Interestingly enough, this high pitch and the billboard smiles that actress Krysten Ritter flashes in these installments are familiar. They are the signature features of the comedy series Don’t Trust the B in Apt 23 in which Ritter formerly played a young female alcoholic of an opposing nature. Chloe was an all too cheery and glamorous It Girl of New York, whose alcohol consumption was as legendary as her party rampages. The two characters, however, share a long list of personality traits: they are both troubled and maintain attachment problems, use booze and meaningless sex to keep themselves functioning, and both of their stories revolve around female kinship. There is a strange reflection of this former role of Ritter’s in Jessica Jones’ parody of girlish manners, and it puts her actions in perspective.
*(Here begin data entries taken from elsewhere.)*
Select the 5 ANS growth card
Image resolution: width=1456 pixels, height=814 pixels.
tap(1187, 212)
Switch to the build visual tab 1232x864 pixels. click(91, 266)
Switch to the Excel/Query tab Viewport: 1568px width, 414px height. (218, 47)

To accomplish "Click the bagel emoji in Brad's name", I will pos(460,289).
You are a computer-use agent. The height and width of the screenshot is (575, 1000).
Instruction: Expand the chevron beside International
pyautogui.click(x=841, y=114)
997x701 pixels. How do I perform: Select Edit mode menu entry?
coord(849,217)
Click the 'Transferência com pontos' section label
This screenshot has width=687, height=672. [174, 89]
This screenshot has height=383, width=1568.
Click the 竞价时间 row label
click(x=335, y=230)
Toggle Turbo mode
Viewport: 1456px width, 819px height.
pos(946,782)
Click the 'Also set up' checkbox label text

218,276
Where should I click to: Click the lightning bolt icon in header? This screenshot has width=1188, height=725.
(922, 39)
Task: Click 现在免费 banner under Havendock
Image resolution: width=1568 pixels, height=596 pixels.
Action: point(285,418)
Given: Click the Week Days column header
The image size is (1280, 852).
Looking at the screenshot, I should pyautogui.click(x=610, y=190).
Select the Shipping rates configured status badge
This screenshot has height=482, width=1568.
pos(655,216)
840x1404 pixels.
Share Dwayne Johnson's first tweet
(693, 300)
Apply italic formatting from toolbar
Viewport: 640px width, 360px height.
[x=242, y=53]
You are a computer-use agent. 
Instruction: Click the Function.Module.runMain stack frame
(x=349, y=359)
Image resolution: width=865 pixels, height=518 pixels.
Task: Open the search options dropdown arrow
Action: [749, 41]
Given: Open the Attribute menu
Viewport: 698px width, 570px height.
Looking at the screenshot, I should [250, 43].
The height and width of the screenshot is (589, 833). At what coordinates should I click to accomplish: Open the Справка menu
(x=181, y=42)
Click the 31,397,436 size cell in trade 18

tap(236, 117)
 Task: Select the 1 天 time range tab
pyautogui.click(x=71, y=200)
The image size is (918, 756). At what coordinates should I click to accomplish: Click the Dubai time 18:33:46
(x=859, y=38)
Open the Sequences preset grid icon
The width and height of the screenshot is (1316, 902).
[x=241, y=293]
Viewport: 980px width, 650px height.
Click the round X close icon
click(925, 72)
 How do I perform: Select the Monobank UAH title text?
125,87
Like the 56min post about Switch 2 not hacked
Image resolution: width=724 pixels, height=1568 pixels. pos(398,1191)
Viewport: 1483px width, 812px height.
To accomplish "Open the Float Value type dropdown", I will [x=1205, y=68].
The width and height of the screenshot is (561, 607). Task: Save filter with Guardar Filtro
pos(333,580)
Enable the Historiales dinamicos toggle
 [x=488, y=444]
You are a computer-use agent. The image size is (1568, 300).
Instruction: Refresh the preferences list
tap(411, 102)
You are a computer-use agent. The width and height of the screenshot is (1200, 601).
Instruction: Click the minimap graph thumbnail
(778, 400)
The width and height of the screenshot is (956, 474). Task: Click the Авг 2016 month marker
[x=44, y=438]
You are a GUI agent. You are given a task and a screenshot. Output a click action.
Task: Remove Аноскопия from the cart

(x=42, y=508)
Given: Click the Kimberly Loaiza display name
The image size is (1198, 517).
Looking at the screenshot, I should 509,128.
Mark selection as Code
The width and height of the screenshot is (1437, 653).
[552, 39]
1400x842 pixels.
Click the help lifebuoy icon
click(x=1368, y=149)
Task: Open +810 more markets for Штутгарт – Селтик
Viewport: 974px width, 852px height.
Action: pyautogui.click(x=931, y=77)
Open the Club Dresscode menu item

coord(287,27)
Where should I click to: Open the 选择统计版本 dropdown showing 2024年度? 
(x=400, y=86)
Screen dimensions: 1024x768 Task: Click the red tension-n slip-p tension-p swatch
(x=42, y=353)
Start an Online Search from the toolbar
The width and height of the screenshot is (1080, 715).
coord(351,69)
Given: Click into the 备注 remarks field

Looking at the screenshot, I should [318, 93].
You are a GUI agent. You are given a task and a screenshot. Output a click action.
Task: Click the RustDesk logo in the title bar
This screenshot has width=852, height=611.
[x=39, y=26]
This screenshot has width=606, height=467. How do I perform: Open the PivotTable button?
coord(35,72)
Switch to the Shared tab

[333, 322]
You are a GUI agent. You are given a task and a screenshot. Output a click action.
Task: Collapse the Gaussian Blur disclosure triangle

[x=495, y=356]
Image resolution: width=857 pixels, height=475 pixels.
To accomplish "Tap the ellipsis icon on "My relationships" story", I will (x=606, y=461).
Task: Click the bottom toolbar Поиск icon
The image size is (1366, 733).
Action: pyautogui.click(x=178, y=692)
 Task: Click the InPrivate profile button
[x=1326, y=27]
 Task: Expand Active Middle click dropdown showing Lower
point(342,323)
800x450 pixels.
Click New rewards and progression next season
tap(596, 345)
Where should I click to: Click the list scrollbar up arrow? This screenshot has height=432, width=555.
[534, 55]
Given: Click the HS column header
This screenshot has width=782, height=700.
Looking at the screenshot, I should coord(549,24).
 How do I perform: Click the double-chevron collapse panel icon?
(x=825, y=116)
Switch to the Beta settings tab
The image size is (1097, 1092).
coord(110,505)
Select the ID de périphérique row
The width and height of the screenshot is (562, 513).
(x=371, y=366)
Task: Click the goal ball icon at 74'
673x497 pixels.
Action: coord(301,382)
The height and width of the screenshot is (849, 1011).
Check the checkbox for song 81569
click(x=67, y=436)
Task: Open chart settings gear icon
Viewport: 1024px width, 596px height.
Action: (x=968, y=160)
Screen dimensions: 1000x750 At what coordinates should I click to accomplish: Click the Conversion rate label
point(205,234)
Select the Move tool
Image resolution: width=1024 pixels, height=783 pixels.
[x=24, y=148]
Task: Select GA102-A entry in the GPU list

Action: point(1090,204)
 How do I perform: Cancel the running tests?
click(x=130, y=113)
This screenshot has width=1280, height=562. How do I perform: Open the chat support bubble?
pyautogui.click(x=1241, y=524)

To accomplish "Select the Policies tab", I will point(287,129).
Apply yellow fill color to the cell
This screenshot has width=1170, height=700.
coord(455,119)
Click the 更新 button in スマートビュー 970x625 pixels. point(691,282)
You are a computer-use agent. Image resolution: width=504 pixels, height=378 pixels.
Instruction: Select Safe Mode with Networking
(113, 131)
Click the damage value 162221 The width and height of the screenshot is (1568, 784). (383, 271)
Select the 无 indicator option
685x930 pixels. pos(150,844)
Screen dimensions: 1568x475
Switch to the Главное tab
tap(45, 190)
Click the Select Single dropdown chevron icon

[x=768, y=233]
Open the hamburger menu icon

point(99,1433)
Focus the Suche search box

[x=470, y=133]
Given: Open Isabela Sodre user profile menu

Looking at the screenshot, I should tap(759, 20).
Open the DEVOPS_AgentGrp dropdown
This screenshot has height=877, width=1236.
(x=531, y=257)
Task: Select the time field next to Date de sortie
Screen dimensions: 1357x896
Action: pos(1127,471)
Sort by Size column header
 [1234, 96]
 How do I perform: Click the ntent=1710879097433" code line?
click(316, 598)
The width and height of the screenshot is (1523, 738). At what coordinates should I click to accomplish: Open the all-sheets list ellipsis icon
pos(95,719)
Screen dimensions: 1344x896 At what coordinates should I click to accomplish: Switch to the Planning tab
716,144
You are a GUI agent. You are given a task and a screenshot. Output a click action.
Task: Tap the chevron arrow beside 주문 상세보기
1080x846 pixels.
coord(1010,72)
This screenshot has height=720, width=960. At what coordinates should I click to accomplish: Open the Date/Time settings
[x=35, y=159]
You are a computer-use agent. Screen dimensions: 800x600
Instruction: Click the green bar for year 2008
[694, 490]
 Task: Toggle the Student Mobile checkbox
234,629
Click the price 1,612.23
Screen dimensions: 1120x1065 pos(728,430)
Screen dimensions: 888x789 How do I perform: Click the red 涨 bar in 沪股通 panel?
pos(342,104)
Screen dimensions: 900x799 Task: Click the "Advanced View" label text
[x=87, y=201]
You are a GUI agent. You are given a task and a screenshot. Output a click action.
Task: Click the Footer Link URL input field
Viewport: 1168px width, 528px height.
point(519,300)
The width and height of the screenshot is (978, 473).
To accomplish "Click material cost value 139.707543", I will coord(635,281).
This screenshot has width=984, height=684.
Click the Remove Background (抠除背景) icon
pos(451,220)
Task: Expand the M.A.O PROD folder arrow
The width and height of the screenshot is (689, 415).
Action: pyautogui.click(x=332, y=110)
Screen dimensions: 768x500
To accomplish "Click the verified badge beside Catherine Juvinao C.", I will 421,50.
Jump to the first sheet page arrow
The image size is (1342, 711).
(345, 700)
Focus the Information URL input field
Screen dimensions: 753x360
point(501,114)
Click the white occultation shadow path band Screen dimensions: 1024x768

Jessica Jones is appealing for the same reasons Bridget Jones was seventeen years ago: they both fail, they differ from the norms and will never conform to what is expected from a female protagonist. The first appearance of Bridget Jones brought a dramatic difference from the tone of romantic comedies, which at the time used to allow a singular special feature for a female character: they could be flawed in one particular way, but that would be their entire character. Jones, in contrast, was smart but not scholarly, had trouble holding her drink, quitting smoking, dieting, or keeping any sort of grace in her official positions. She was clumsy, in many senses very average and the exact opposite of wifey material. Yet she had enough self-esteem to quit relationships when she had to. She was dependable herself and could rely on her friend group who pushed and supported her.
The third BJ film, unfortunately, is a sad vault of pitiful chick flick stereotypes and thus doesn’t really relate to the character who developed form the super successful books she originated from. It is even more pathetic if we compare that sequel to the third BJ book, Mad About the Boy, which is a brilliant masterpiece featuring a middle-aged single mom who struggles with parenting, grief, loneliness and aging, while starting a new career. That book made me cry and laugh as delicately as Chekhov did. (Whom BJ often mixes up with Ibsen.) It is even more ironic that this book elaborates on a filmmaking process in which BJ’s writer’s talents are abused and drained by a film production company. Bridget Jones’s Baby the film seems to serve as a demonstrative example for just that process which the third BJ book had so powerfully condemned.
But apart from the regretful failure that the third film is, Bridget Jones’ story suggested that women can actually be multi-dimensional yet not at all exceptional, and still on point, witty and nice, important and loved – by men and by friends just as well. Bridget was the trope of the woman, who we can love just as she is.
The women of Jessica Jones are tropes of the strong women whose powers and struggles define their characters, yet they fortunately lack all artificial grace or glamour. They are vulnerable and problematic, they make mistakes – some of them unforgivable. Their flaws are embedded in social conditions and their personal histories, and those result in major problems, such as abuse or substance abuse. Despite the fantasy elements of the superhero universe, their stories feel confusingly realistic. This dark side of female strength really needs to be shown to the world.